Product design ownership team brainstorming

You may be part of a product team and not even know it. Not every product team creates and manages something that’s sold to customers. Maybe your team launched a financial wellness application for the website or provides a self-service portal for customer support—you may not think of these as products, but they are best managed that way. So, if you’re, by default, part of a product team, you want to think and work like one! Otherwise, you’re in for some serious frustration.

7 Strategies for working like a product team

At Think Company, we’ve worked with many organizations to help them create processes and team structures to ensure they work effectively like a product team. We’re sharing strategies that can help improve the way you work, ultimately improving your products and services. Let’s dive in.

1. Structure is critical

If your organization doesn’t have a product team structure, likely there are no product owners within the organization. This can create confusion over sign-off for product updates and, sometimes, even for the initial launch. Without a product team structure, the product is often neglected and can become stale. If no one is taking the lead or directing the product vision, you won’t get far in improvement projects. 

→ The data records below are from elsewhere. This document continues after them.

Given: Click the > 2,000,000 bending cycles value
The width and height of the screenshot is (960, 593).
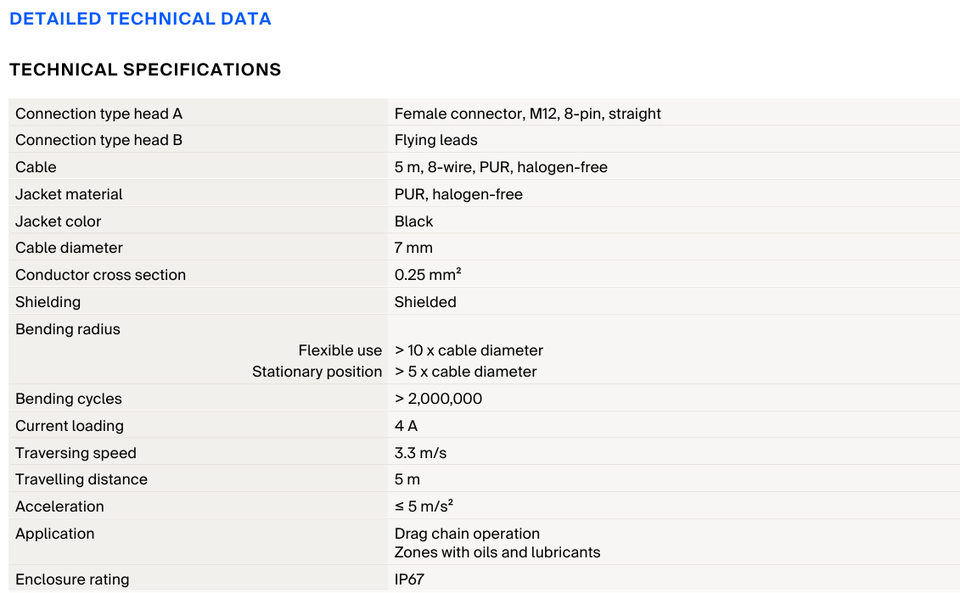Looking at the screenshot, I should [x=438, y=398].
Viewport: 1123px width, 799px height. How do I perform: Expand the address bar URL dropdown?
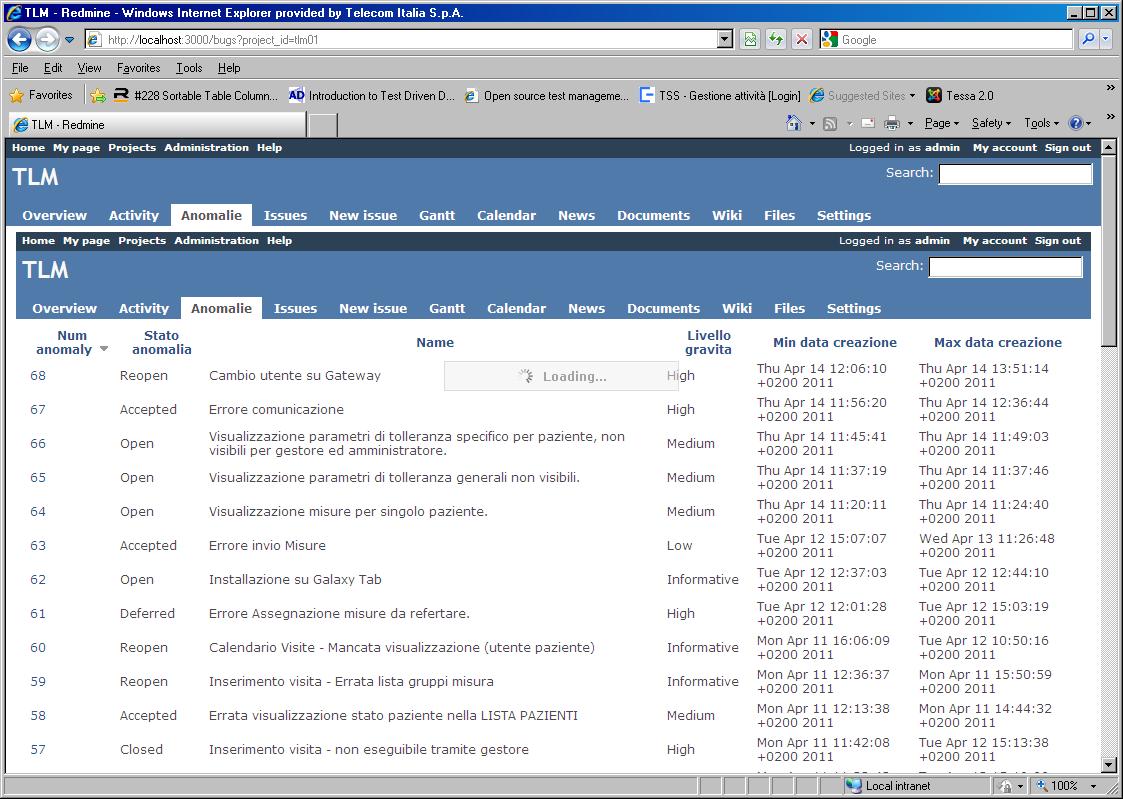click(x=725, y=40)
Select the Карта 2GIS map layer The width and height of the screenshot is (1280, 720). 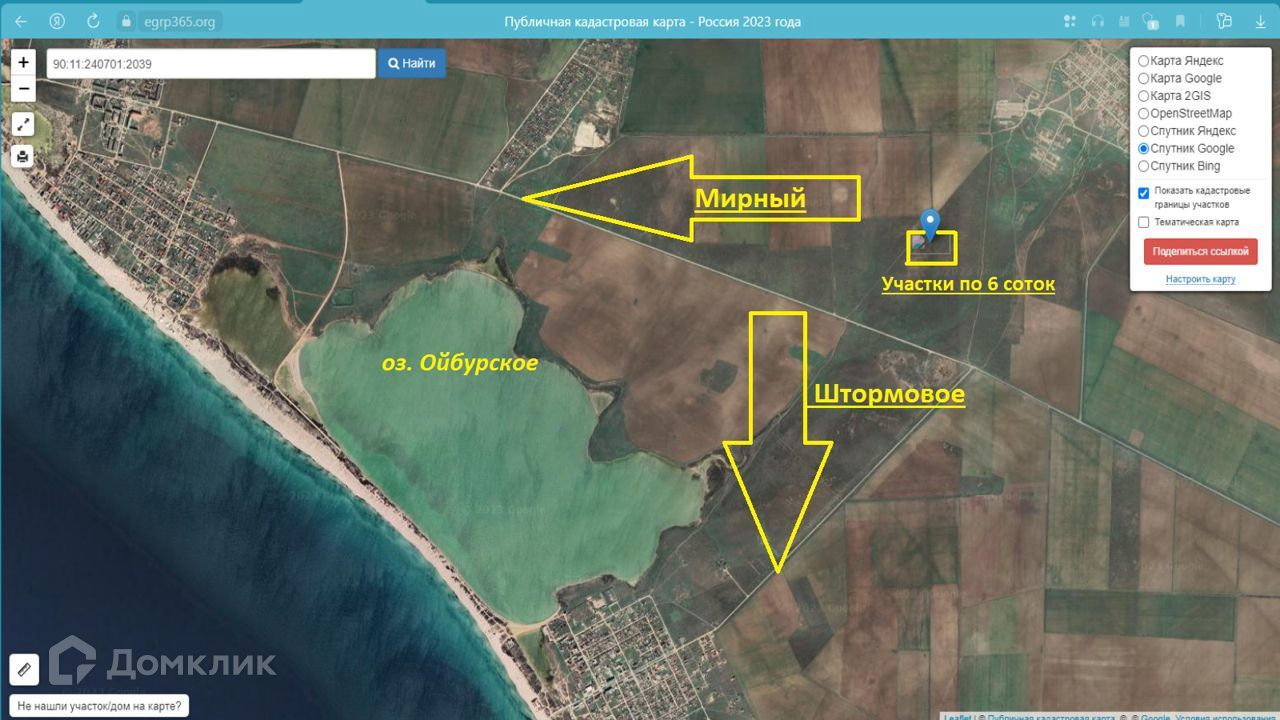point(1144,96)
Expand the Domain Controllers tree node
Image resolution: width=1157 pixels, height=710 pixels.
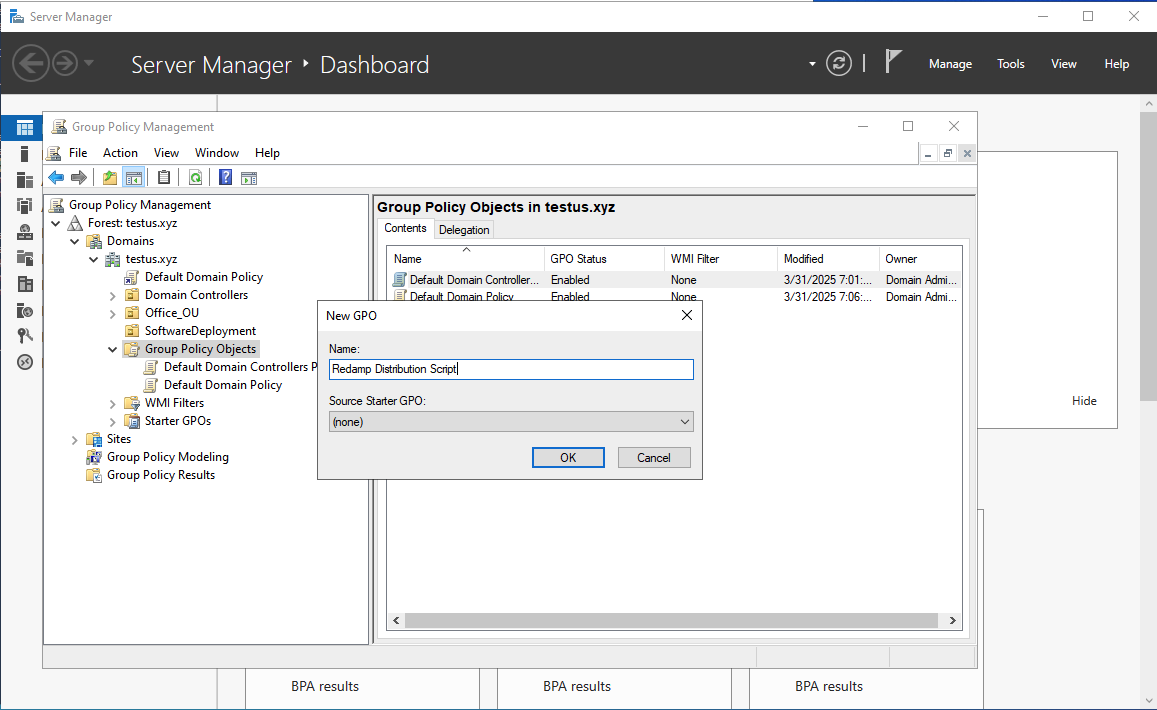(x=113, y=295)
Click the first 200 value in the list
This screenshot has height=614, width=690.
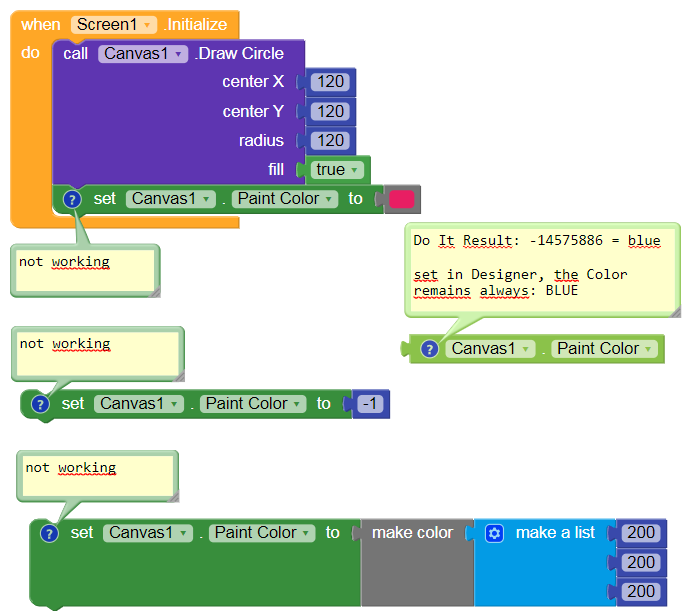640,533
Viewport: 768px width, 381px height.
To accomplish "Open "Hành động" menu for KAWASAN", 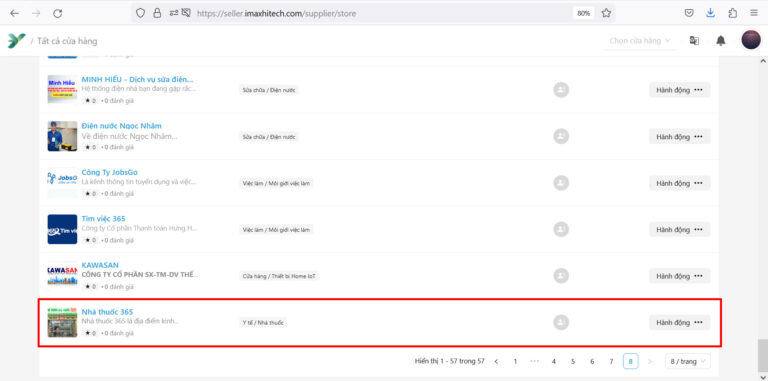I will 679,276.
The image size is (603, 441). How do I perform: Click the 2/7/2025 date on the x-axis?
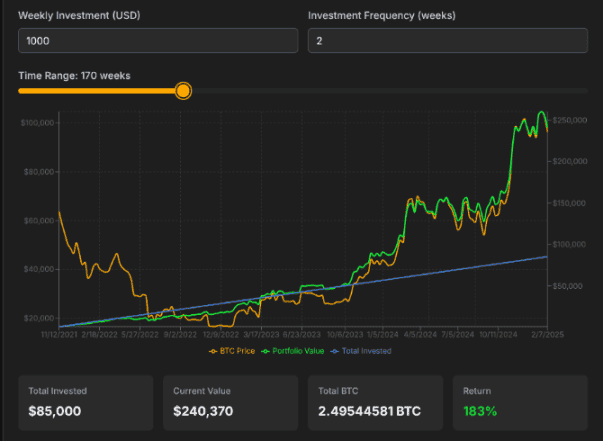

Customer needs and expectations change over time and so should the product. Development should be iterative and ongoing—modern products are not “set it and forget it” endeavors. Save those for your slow cooker.

2. Too many cooks spoil the broth; create a communication plan

Another issue is poor (or no) communication across teams. Likely, your digital product (we’ll go ahead and call it that) has many different stakeholders across different teams and departments. If you’ve got a self-service HR portal, for example, you’ll likely have stakeholders outside of HR: finance, IT, the web team, and more. Without a product team structure, communication about next steps and the creation of a shared vision is often challenging, especially in organizations that are highly siloed. In many cases, the loudest voice gets their way, and that’s a predictable way to produce a poor product.

Include the right people and have the right conversations

And speaking of multiple stakeholders, IT and development resources are a very important voice and one that’s always a part of any digital product. These people and their skills are precious and often scarce within organizations. Without a product approach, there’s no plan for engineering and development, so these resources don’t get allocated to the product.

Without adequate technical resources, your team may lack the expertise to implement the features you desire, and the design will need to be significantly changed. And even those features you can implement may be clunky and unreliable. Over time, this creates more technical debt. If you do eventually obtain the resources you need, they’ll likely need to spend quite a bit of time fixing past problems instead of developing future-forward solutions.  

Finally, without a team mentality, the organization will have, at best, a fragmented understanding of the product landscape. Knowing your end-users’ needs isn’t enough. Every organization exists within a competitive landscape, and it’s vital that your product keeps up and stands out against competitors, even if it’s internally focused. After all, your organization competes for talent—you don’t want frustration around the internal tools and products your colleagues use because they’re outdated and hard to use. 

3. Start with the goal, not the product

The first step to thinking like a product team is to establish a product “owner” who can provide sign-off for releasing new features, developing new features, and, if you’re still in the initial development phase, the product launch itself. If assigning a product owner isn’t practical for whatever reason (though we highly recommend doing so), at the very least, assign a gatekeeper to interface with other stakeholders and third-party developers. There has to be a central point of contact for all things product or nothing will get done.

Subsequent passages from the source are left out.